#### [Texto para leitura]
Tiraspol (Transnístria, Moldávia), 18 abr (EFE).- O enclave pró-russo da Transnístria, uma espécie de museu vivo sobre a época soviética situado entre a Moldávia e a Ucrânia, sonha em se transformar parte da Rússia seguindo a esteira da anexação em março da península ucraniana da Crimeia por parte de Moscou.

A Transnístria se autoproclamou independente após uma curta, mas cruel guerra com a Moldávia há 22 anos e, desde então, se encontra em um limbo geral, no qual a saudade pelos tempos nos quais fez parte da União Soviética não passa despercebida.

A foice e o martelo estão por as todas partes na capital, Tiraspol, inclusive no escudo e na bandeira, a temida polícia secreta segue chamando-se KGB e o Parlamento é o Soviete Supremo.

A região separatista surgiu com a desintegração da URSS, mas nunca conseguiu ser reconhecida por nenhum Estado, nem sequer pela Rússia, que tem ali 1.600 soldados, declarados como forças de pacificação encarregadas de custodiar antigos arsenais soviéticos.

Uma terceira parte de seu meio milhão de habitantes são moldávios de língua romena, outro terço russos e o resto ucranianos.

Em 2006 foi realizado um referendo similar ao da Crimeia no qual 97,2% dos eleitores optaram pela independência e a adesão à Rússia, apesar de não ter fronteira comum, embora ninguém tenha reconhecido a consulta e nem sequer Moscou tenha reagido ao resultado.

“Queremos a independência e depois decidir que caminho tomar”, explicou à Agência Efe o ex-ministro das Relações Exteriores, Vladimir Yastrebchak, em uma cafeteria entre o Parlamento e a presidência, duas instituições perante as quais há uma imponente estátua de Lênin.

Embora o apoio à Rússia seja majoritário, muitos opositores criticam a falta de liberdade e um modelo econômico baseado no clientelismo, no contrabando e na corrupção.

“A Transnístria depende das receitas do gás que é importado de graça da Rússia”, declarou um jovem opositor que não quis revelar seu nome porque já teve problemas com as autoridades pró-Rússia.

Parte desse gás é revendido a preços de mercado à Moldávia, o que representa um dos pilares da economia do território, que depende também da ajuda financeira direta de Moscou, segundo explicaram à Efe fontes da missão da OSCE na Moldávia.

Os preços do gás e da eletricidade são muito baixos e as pensões 25% superiores às da Moldávia, o país mais pobre da Europa, com uma aposentadoria média de 70 euros por mês. Essas são algumas das razões da fidelidade da população à Rússia.

No entanto, o jovem opositor denunciou que “a repressão, a corrupção e o contrabando dominam este território sob o regime imposto por pseudocomunistas” que vivem gastando muito enquanto a grande maioria está na miséria.

#### [Tarefa proposta 1]
Por favor, reproduza sem alterações as linhas das entradas abaixo, da linha que contém "The height and width of the screenshot is (688, 899)." até a linha que contém "Open the Home", incluindo as duas.
O texto e as entradas vêm de fontes diferentes.

Entradas do conjunto de dados:

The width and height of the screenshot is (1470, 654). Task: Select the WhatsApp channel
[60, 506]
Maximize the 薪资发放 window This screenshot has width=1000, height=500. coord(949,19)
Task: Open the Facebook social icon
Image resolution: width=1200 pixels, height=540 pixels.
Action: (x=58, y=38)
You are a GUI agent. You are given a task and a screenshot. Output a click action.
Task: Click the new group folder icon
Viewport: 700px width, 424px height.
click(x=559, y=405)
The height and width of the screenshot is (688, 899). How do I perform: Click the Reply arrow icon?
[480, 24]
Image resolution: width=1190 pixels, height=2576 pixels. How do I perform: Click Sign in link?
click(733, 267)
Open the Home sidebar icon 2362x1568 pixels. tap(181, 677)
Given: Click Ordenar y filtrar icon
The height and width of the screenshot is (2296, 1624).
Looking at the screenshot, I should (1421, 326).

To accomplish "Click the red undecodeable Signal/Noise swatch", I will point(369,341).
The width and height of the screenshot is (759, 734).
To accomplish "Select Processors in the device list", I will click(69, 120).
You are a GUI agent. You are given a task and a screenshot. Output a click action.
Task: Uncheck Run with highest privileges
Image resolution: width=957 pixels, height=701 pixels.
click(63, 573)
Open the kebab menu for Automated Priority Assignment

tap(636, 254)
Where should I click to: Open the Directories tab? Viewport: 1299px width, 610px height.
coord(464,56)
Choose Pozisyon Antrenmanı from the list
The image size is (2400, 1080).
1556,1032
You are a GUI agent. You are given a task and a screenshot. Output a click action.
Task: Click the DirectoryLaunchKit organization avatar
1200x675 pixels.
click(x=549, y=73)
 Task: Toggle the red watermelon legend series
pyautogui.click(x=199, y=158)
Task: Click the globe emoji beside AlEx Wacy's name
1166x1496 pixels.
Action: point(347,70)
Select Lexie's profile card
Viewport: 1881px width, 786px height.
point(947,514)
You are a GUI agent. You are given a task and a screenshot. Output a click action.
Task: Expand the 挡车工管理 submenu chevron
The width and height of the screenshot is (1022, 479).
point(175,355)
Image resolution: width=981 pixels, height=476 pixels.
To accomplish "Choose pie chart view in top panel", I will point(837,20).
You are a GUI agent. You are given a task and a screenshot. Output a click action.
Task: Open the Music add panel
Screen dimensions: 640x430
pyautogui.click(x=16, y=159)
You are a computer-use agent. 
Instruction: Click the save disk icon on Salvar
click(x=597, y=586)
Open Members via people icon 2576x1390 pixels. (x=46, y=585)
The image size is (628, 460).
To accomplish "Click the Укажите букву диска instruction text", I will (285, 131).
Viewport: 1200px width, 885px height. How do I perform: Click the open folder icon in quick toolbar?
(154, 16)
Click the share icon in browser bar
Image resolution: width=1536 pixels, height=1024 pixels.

#### [Tarefa proposta 2]
Transcreva fielmente o trecho do texto sobre a Transnístria que vai de "Tiraspol (Transnístria, Moldávia), 18" até "não passa despercebida.", inclusive.

#### [Resultado da tarefa 1]
The height and width of the screenshot is (688, 899). How do I perform: Click the Reply arrow icon?
[480, 24]
Image resolution: width=1190 pixels, height=2576 pixels. How do I perform: Click Sign in link?
click(733, 267)
Open the Home sidebar icon 2362x1568 pixels. tap(181, 677)

#### [Resultado da tarefa 2]
Tiraspol (Transnístria, Moldávia), 18 abr (EFE).- O enclave pró-russo da Transnístria, uma espécie de museu vivo sobre a época soviética situado entre a Moldávia e a Ucrânia, sonha em se transformar parte da Rússia seguindo a esteira da anexação em março da península ucraniana da Crimeia por parte de Moscou.

A Transnístria se autoproclamou independente após uma curta, mas cruel guerra com a Moldávia há 22 anos e, desde então, se encontra em um limbo geral, no qual a saudade pelos tempos nos quais fez parte da União Soviética não passa despercebida.